REPUBLIKA.CO.ID, JAKARTA -- Berawal dari hilang kontak, insiden pada 29 Oktober 2018 menjadi noda bagi reputasi Boeing sebagai produsen pesawat terbesar dunia dari Amerika Serikat (AS) itu. Kala itu, pesawat Lion Air nomor registrasi PK-LQP berjenis Boeing 737 MAX 8 dengan nomor penerbangan JT610 rute Jakarta-Pangkal Pinang jatuh ke laut.
Semula, Airnav Indonesia mulai melaporkan adanya hilang kontak dari pesawat Lion Air JT 610. "Betul bahawa pesawat Lion Air JT610 mengalami hilang kontak.
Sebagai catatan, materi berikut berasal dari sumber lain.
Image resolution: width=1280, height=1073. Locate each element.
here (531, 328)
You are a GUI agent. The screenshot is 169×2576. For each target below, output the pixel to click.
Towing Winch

Kami meneruskan informasi kepada tim SAR," kata Manager Humas Airnav Yohanes Sirait, Senin (29/10).
Seakan mendukung informasi dari Airnav, Kantor SAR (Kansar) Jakarta melaporkan adanya pesawat jatuh di sekitar Tanjung Karawang, Jakarta Barat. Tim kansar Jakarta dan RIB 03 Kansar Jakarta mulai menyisir Tanjung Karawang.
Personel Basarnas melakukan penyelaman untuk mencari korban pesawat Lion Air bernomor penerbangan JT-610 rute Jakarta-Pangkalpinang yang jatuh di laut utara Karawang, Jawa Barat, Senin (29/10/2018).
Pelaksana Tugas Dirjen Perhubungan Udara Kementerian Perhubungan (Kemenhub) yang kala itu dijabat M Pramintohadi Sukarno menyatakan pesawat Lion Air JT 610 itu sempat meminta kembali ke Bandara Internasional Soekarno-Hatta sebelum hilang kontak. "Pesawat semapat meminta return to base sebelum akhirnya hilang dari radar," kata Pramintohadi.
Tak lama setelah proses penyisiran, hari itu juga Badan Nasional pencarian dan pertolongan (Basarnas) menyatakan pesawat Lion Air dengan nomor penerbangan JT 610 rute Jakarta-Pangkal Pinang pada 29 Oketober 2018 jatuh ke laut.
"Ini dipastikan jatuh," kata juru bicara Basarnas Yusuf Latif dikutip dari Reuters.
Otoritas menyatakan pesawat hilang kontak 13 menit setelah lepas landas. Berdasarkan data dari Flightradar24, pesawat yang hilang kontak tersebut merupakan Boeing 737 MAX 8 dengan nomor penerbangan JT610.